As Kay spoke Saturday to the crowd made up of people who have lost loved ones to suicide, she shared that Matthew had attempted suicide in March of this year by poison but was unsuccessful. She had received a text from him in the middle of the night in March saying that he had tried to consume poison to die but was unsuccessful. She rushed to his house and after several hours was able to convince him to go to the Emergency Room. After several days, he was released from the hospital and then in less than two weeks, he attempted suicide again, and this time was successful.
She said that after Matthew's death, her family was thrust into "catastrophic grief." Kay outlined what catastrophic grief looks like:
• It's messy, not a clean grief: Nowhere to place the anger since the person one loves is the killer
• So much guilt: Almost everybody ends up feeling at some point, could I have stopped it?
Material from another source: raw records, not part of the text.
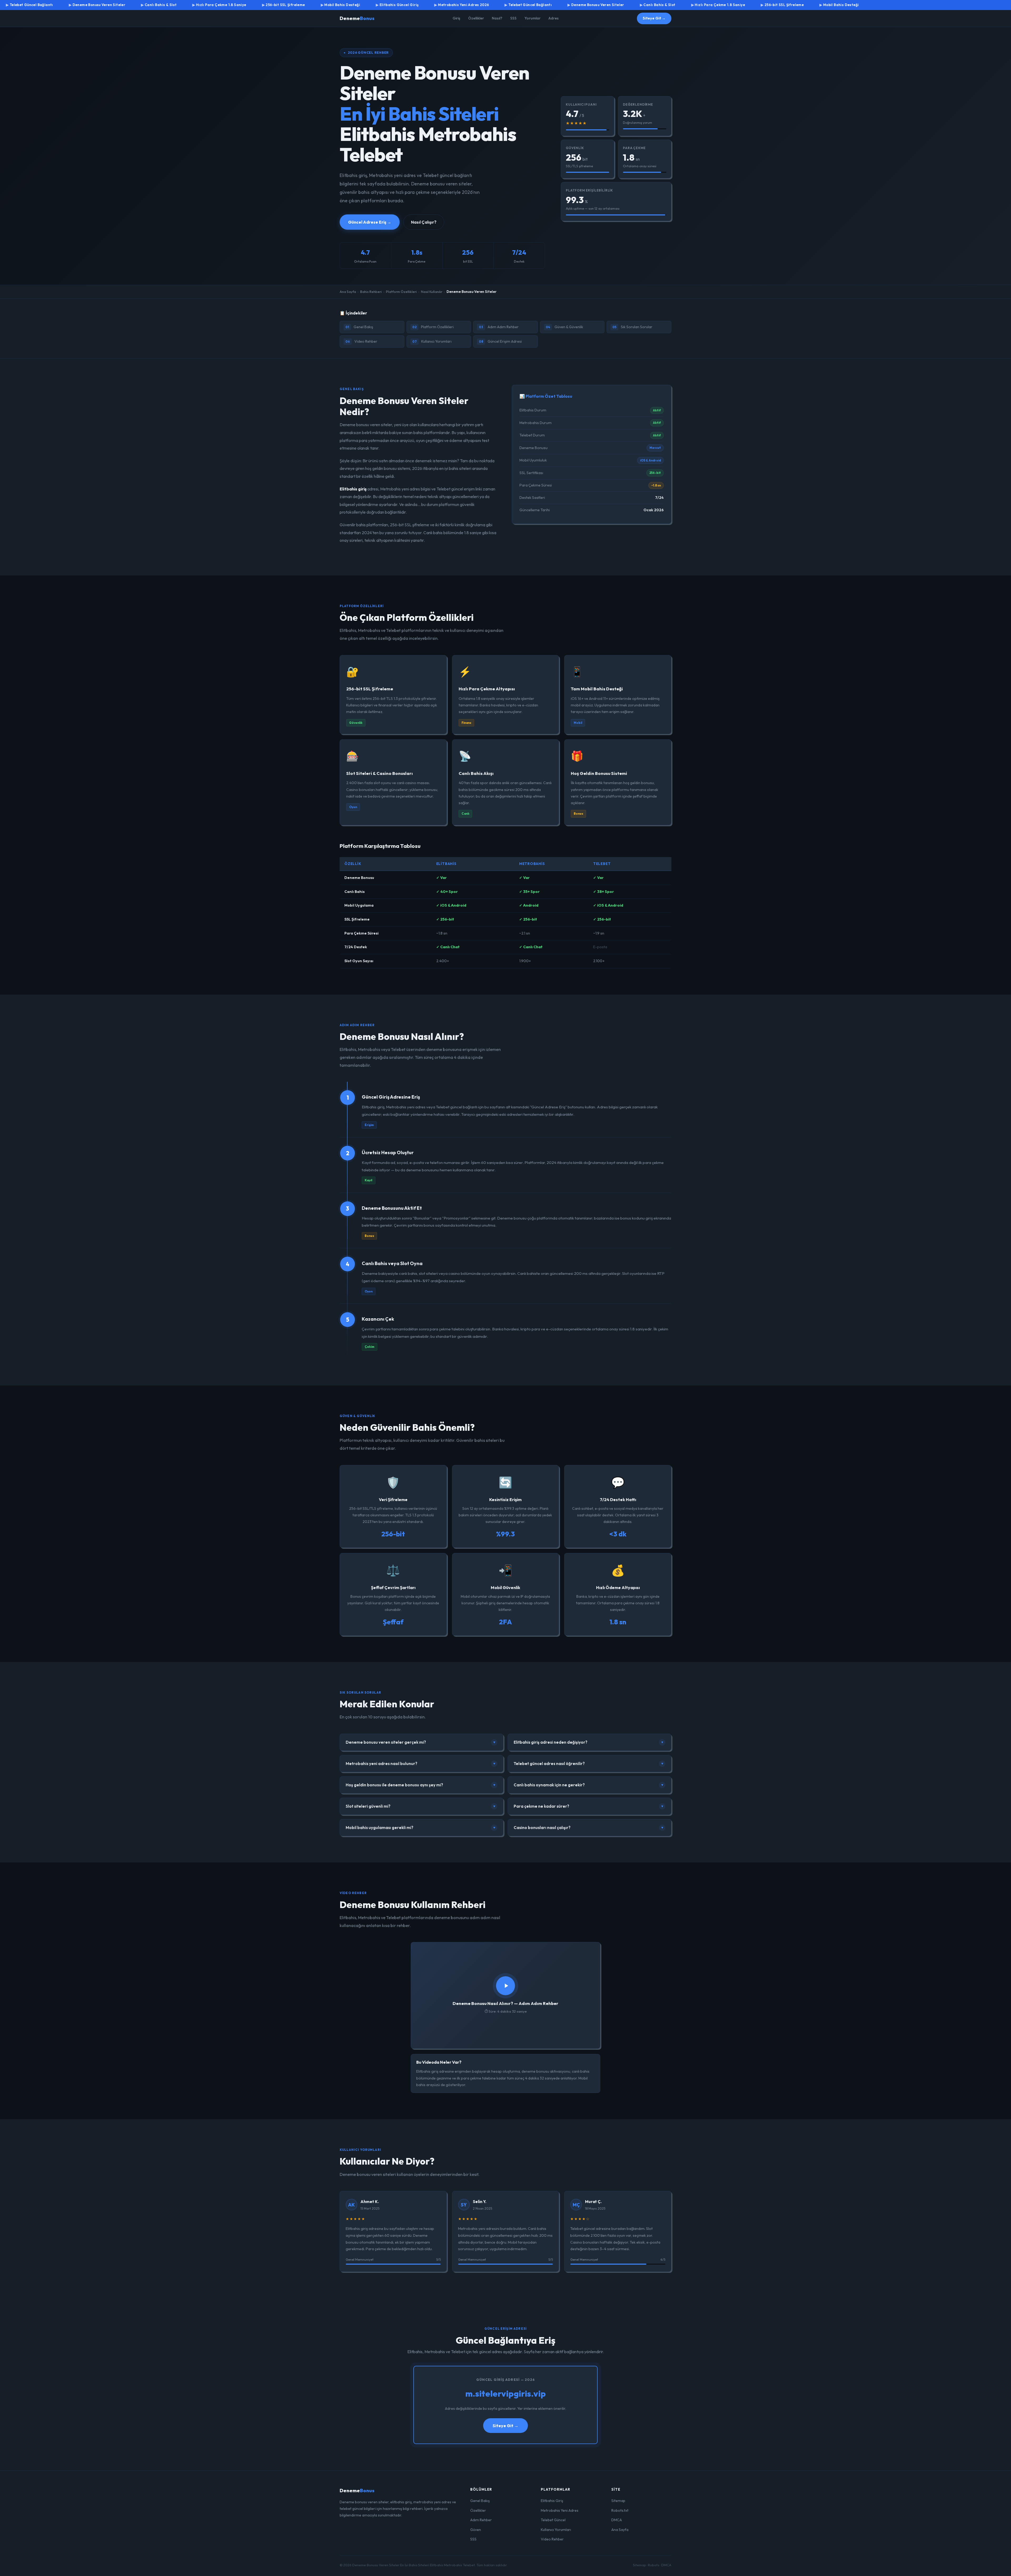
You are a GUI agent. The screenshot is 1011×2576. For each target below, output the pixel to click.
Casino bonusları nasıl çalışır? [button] (589, 1827)
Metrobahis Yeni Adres (559, 2510)
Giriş (456, 18)
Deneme (357, 18)
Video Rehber (361, 341)
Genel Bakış (359, 327)
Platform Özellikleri (401, 291)
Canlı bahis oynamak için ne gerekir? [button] (589, 1784)
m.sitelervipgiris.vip (505, 2393)
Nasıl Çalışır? (424, 222)
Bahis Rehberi (371, 291)
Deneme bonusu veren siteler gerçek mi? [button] (421, 1742)
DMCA (616, 2520)
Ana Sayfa (348, 291)
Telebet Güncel (553, 2520)
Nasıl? (497, 18)
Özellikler (476, 18)
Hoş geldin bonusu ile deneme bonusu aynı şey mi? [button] (421, 1784)
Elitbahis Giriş (552, 2500)
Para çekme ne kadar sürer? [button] (589, 1806)
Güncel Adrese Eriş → (369, 222)
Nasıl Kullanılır (431, 291)
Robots (653, 2565)
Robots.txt (619, 2510)
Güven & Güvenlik (564, 327)
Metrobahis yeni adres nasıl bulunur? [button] (421, 1763)
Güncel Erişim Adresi (500, 341)
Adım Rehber (481, 2520)
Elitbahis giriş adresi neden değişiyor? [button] (589, 1742)
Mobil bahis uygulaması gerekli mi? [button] (421, 1827)
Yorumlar (532, 18)
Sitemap (618, 2500)
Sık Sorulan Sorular (632, 327)
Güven (475, 2529)
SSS (513, 18)
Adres (553, 18)
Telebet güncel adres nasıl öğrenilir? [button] (589, 1763)
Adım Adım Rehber (499, 327)
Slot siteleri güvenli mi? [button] (421, 1806)
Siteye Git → (654, 18)
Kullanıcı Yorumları (432, 341)
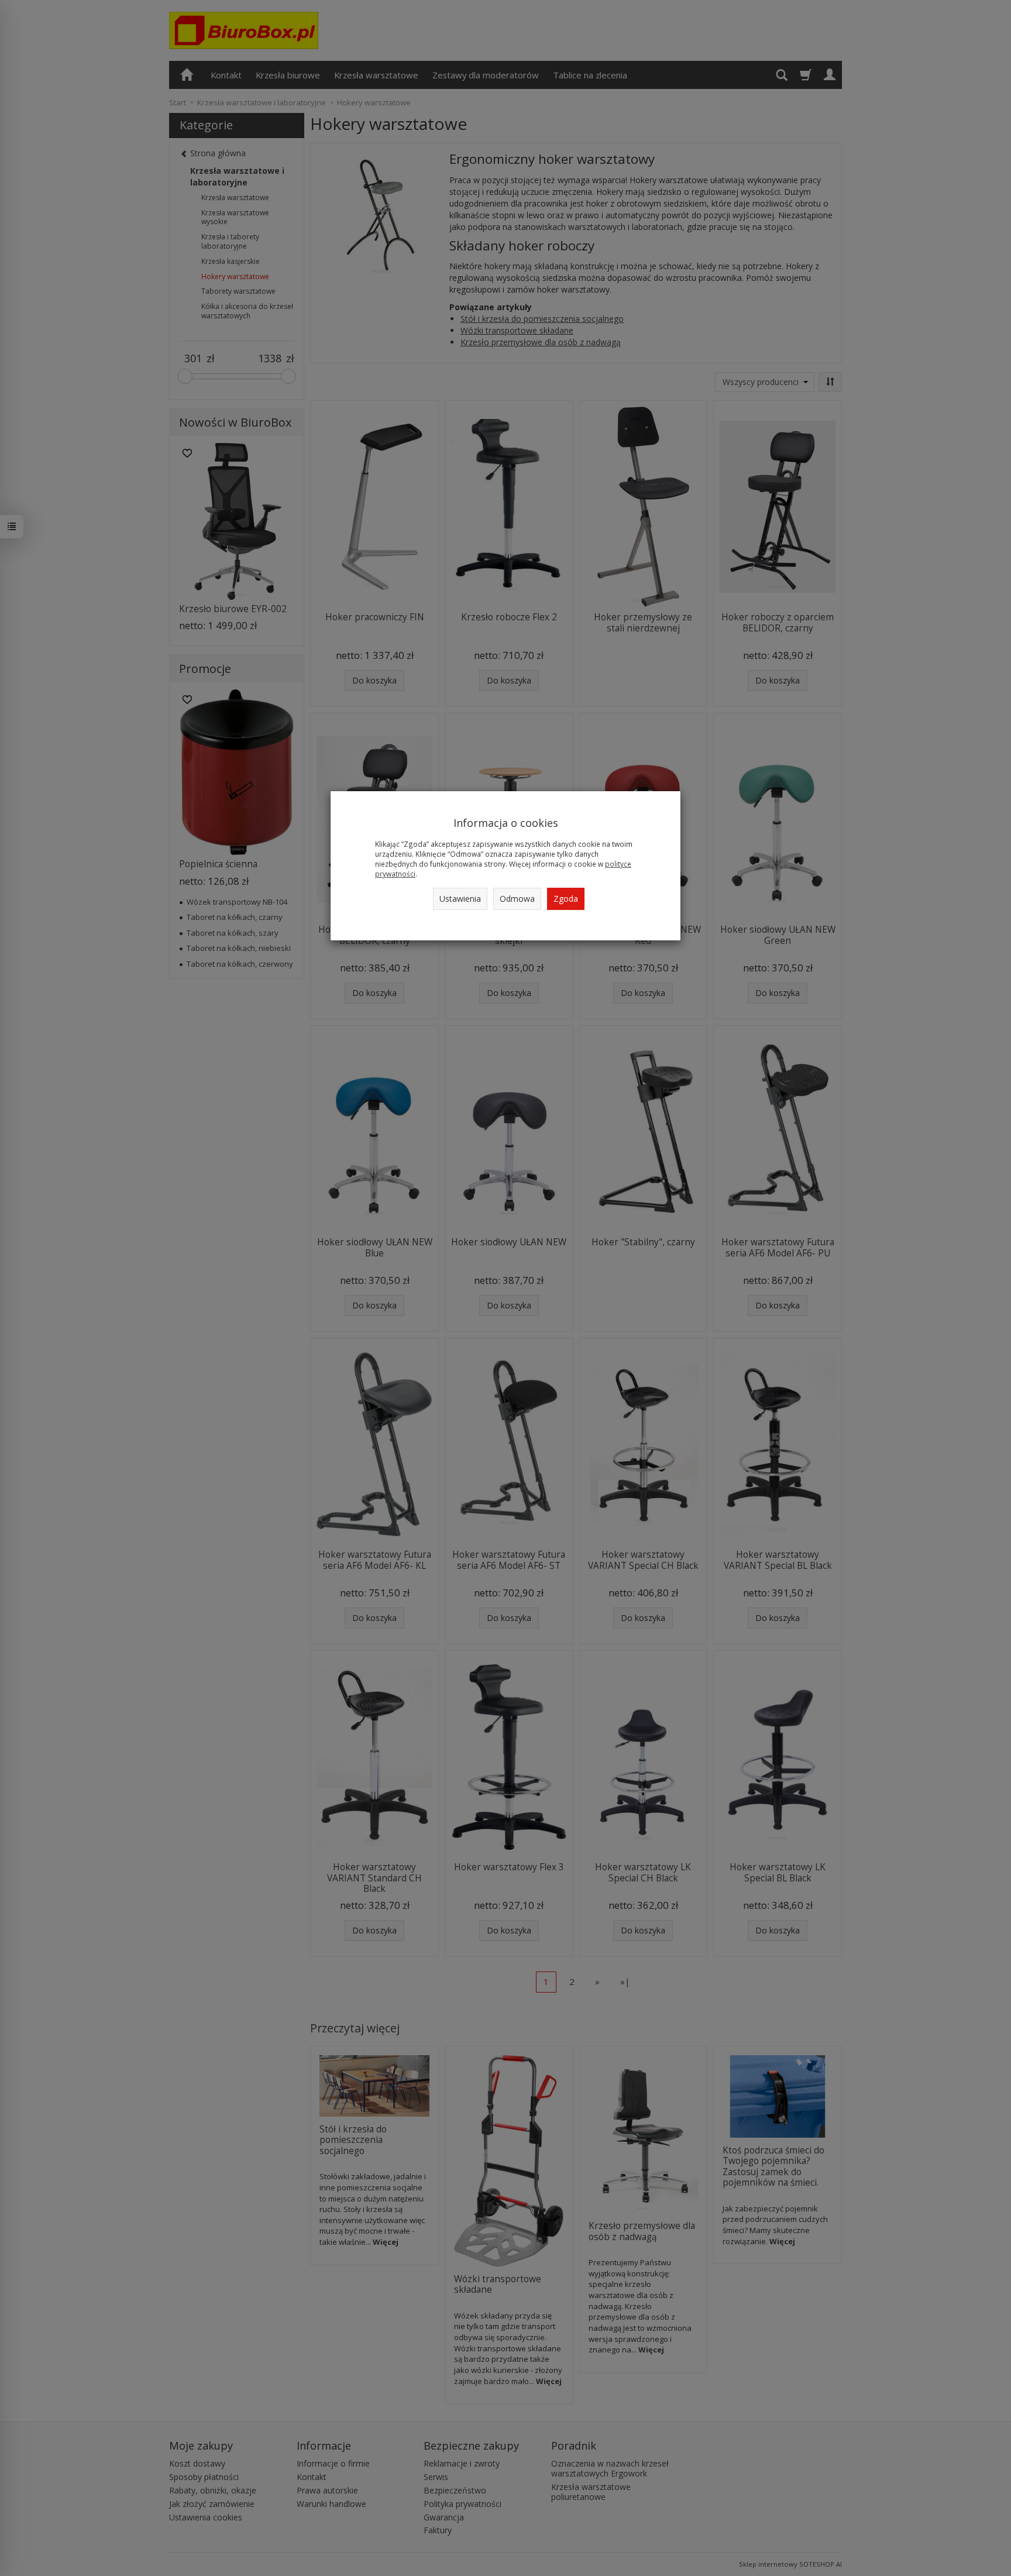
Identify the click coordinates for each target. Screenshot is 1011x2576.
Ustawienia (460, 898)
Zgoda (565, 898)
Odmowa (517, 898)
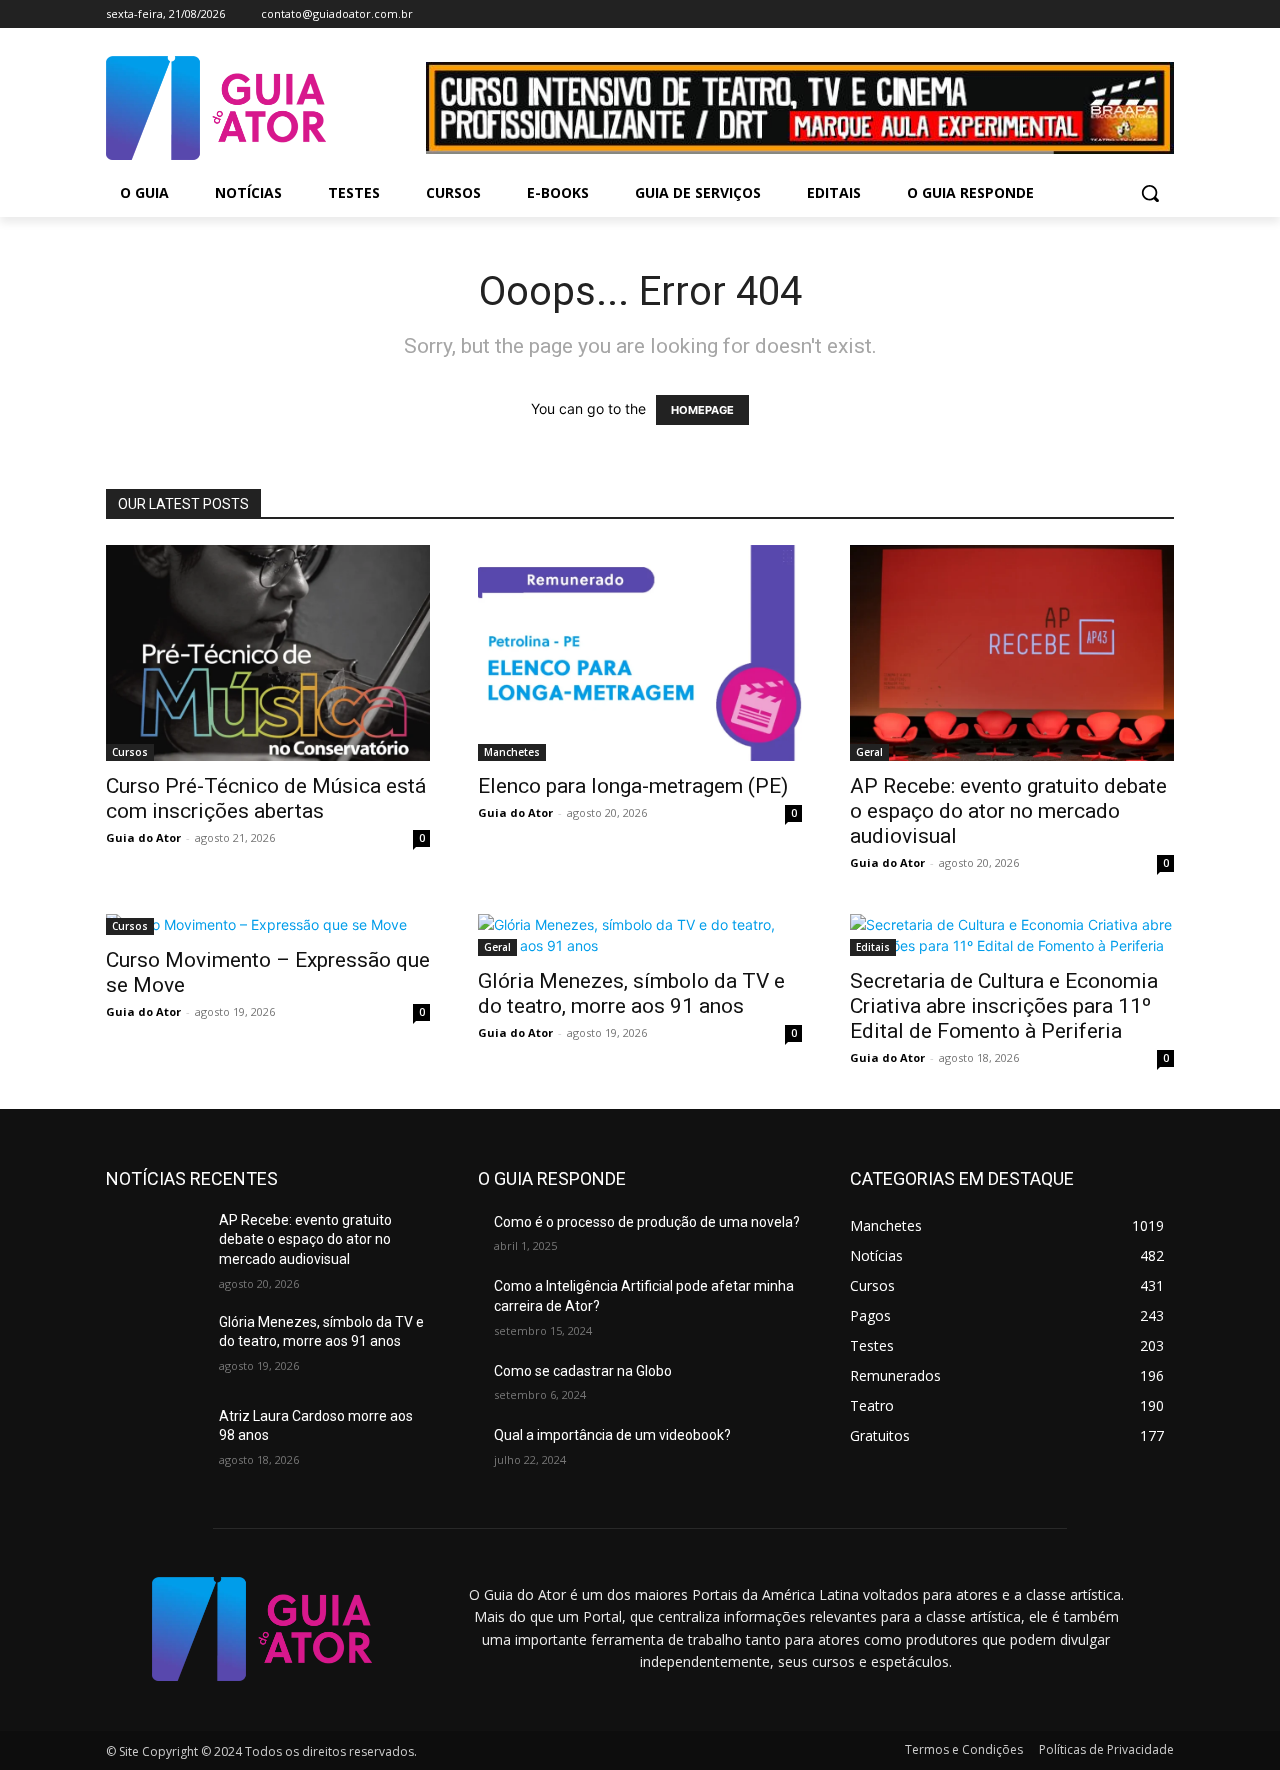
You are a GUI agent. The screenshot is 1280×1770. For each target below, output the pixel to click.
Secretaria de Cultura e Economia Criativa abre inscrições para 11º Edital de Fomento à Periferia (1004, 1006)
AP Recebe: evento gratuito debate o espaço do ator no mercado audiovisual (1008, 811)
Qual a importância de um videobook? (612, 1435)
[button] (1150, 193)
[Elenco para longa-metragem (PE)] (640, 653)
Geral (869, 752)
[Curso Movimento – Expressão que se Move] (268, 924)
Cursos (130, 752)
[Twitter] (1134, 14)
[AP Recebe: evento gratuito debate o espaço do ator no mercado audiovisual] (1012, 653)
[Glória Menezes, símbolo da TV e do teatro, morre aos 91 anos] (640, 935)
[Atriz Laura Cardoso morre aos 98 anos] (154, 1441)
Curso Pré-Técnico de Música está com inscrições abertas (266, 798)
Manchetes (512, 752)
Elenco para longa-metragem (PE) (633, 786)
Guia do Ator (143, 837)
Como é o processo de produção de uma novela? (647, 1222)
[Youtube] (1162, 14)
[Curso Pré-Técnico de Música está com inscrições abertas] (268, 653)
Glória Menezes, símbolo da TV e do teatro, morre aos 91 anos (631, 993)
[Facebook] (1079, 14)
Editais (873, 947)
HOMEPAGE (702, 410)
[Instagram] (1107, 14)
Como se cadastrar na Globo (583, 1371)
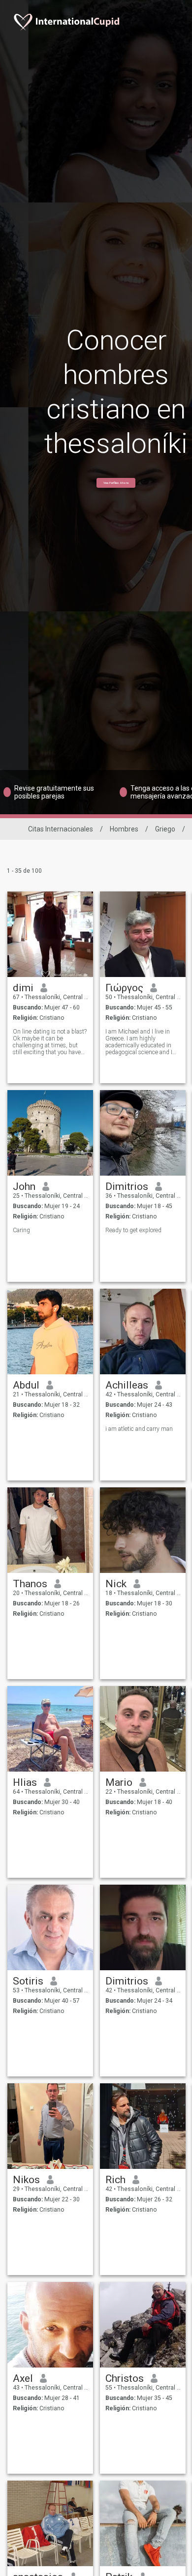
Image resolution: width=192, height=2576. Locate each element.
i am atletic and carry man (139, 1428)
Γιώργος (124, 988)
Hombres (124, 829)
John (24, 1186)
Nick (116, 1584)
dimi (23, 988)
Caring (21, 1230)
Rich (115, 2180)
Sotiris (28, 1981)
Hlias (25, 1782)
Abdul (26, 1385)
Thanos (30, 1584)
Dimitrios (126, 1186)
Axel (23, 2378)
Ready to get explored (133, 1230)
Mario (118, 1782)
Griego (165, 829)
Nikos (26, 2180)
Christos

Should I have done more? What if I had said this? What if I have done this?
• All consuming: Keep replaying the day that the suicide happened over and over again
• Exhausting: This kind of grief is hard work
• Lonely, Isolating: Many times, it feels like it's just me and the universe and God
• No End Date: Life will never be the same again, but life will be good again
• It opens up other un-grieved, un-mourned, and incomplete losses
"I have to tell you that I fully expect for the rest of my life, as long as I live, there will be tears in my eyes. And I won't ultimately be comforted until God Himself wipes it from my face," said Kay to the audience of people who have also survived losing a loved one to suicide.
Toward the end of her talk, Kay referenced a quote from Eric Liddell, who was the Olympic gold medalist runner in the 1924 Munich Games, who said, "Circumstances may appear to wreck our lives and God's plans. But God is not helpless among the ruins. Our broken lives are not lost or useless. God's love is still working. He comes in and takes the calamity and uses it victoriously, working out his wonderful plan of love."
Overcome with emotion, Kay said, "If you are in this room, or watching, in some way your life had a day where there was a ruination. … God is not helpless among our ruins."
"[R]ight now all I can taste is bitter tears. … Because every morning when I wake up and every day when I put my head on the pillow, the reality occurs again," said Kay as her voice broke. "He's not here and he's not coming back."
"But I know that Matthew is ok," she said with conviction. "He's truly okay. He is not asleep; he has not joined the cosmos; he's not part of the force; he has not ceased to exist. He went straight into the arms of his savior Jesus Christ when his body hit the ground on earth; he was in the presence of God.
"And in the perfection of heaven, his broken mind was healed. And I'm so grateful for that. And I look forward, I wait for the day when I'll finally see for myself."
Rick and Kay Warren are working to raise awareness about mental illness. In April they started a petition on Saddleback Church's website about severe mental illness that affects about 11.4 million American adults in the past year.